Lightning-fast bulk loading using native database tools and streaming.
BulkSurge provides high-performance data loading by leveraging database-specific
bulk loading mechanisms. It supports both direct streaming (zero temp files) and
external tool-based loading (bcp, SQL*Loader) depending on the database and method chosen.
Supported Databases
-------------------
* **PostgreSQL/Redshift**: COPY FROM STDIN (streaming, no temp files)
* **Oracle**: direct_path_load (streaming) or SQL*Loader (external tool)
* **MySQL/MariaDB**: LOAD DATA LOCAL INFILE via temp file (external only)
* **SQL Server**: bcp utility (external tool, requires named connection)
Loading Methods
---------------
* **direct** (default): Uses native Python drivers for streaming bulk loads
- Postgres: COPY protocol with background writer thread
- Oracle: direct_path_load API (requires python-oracledb 3.4+)

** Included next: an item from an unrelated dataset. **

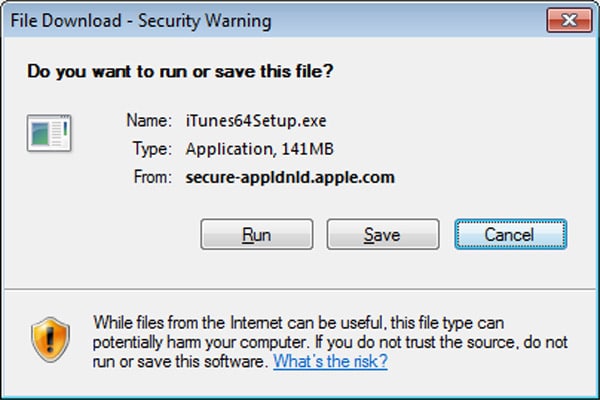The image size is (600, 400).
Task: Open the "What's the risk?" link
Action: pyautogui.click(x=331, y=361)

* **external**: Dumps CSV then loads via command-line tool or SQL command
- Oracle: SQL*Loader (sqlldr) with auto-generated control file
- MySQL/MariaDB: LOAD DATA LOCAL INFILE from temp CSV file
- SQL Server: bcp utility (only external method available)
Performance Notes
-----------------
- BulkSurge is memory-efficient: uses batching and streaming to handle large datasets
- Direct methods are typically faster and require no temp files
- External tools require credentials from config file (see connection_name)

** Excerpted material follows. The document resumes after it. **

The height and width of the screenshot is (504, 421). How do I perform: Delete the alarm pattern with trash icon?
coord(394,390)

- Tables with db_expr columns are incompatible (use DataSurge instead)
Parameters
----------
table : Table
Table instance with column definitions and cursor
batch_size : int, optional
Number of records per batch (default: 10,000)
pass_through : bool, optional
Skip transformation and validation, using source data directly (default: False).
**When to use:**
- Database-to-database copies with identical schemas
- Pre-transformed data from upstream pipelines (already validated)
- Cursor-to-cursor streaming (maximum throughput)
- Raw positional tuples pre-ordered for binding parameters
**What's skipped:** Field mapping, type coercion, default values, null value
handling, required field validation, and Table.set_values() overhead.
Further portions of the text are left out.